Role of apparent pKa of carboxylic acids in lipase-catalyzed esterifications in biphasic systems

Lipase-catalyzed esterifications in biphasic media (heptane–water, 1:1) were conducted by using Thermomyces lanuginosus lipase (TLL) as biocatalyst. Different carboxylic acids (from acetic to lauric) were thus esterified with 1-butanol at different pH values (2–10). For all carboxylic acids tested, pH optima for the enzymatic esterifications were ca. 3–5, in clear agreement with previous literature, and quite different from optima pH of TLL in hydrolytic reactions (8–11). Interestingly, the interval of pH in which TLL was active in esterifications, varied markedly depending on the carboxylic acid.
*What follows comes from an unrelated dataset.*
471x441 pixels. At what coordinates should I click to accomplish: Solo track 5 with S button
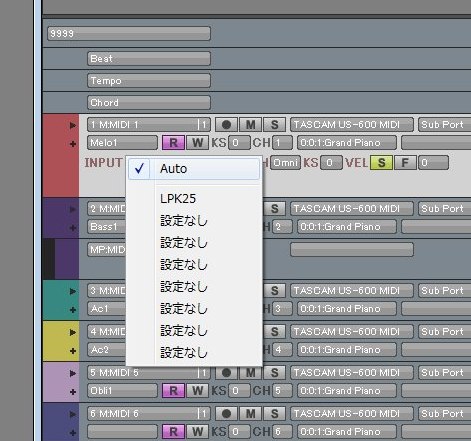pos(275,373)
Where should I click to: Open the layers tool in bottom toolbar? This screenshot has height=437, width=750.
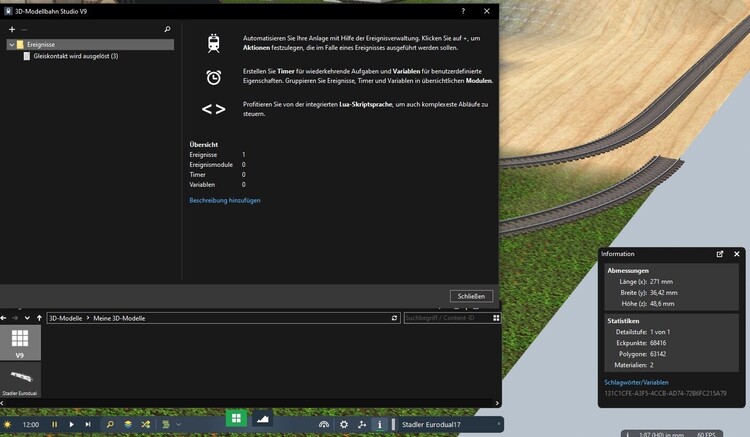128,425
Thus, for long-chain acids (i.e. lauric), such pH interval was much wider than for short-chain carboxylic acids (i.e. acetic). To understand this effect, simple pKa values of carboxylic acids, retrieved from open literature, are not sufficient, since those values are measured in pure water. When a second phase is added, aspects related to partition coefficient of each carboxylic acid need to be considered as well, thus leading to the apparent pKa concept. Herein we performed theoretical calculations to obtain such app pKa of each carboxylic acid. When such calculations were compared with the pH interval, a clear correlation was observed. Overall, results confirm that lipases accept only the protonated form of the carboxylic acid (R–COOH) during esterifications in biphasic media.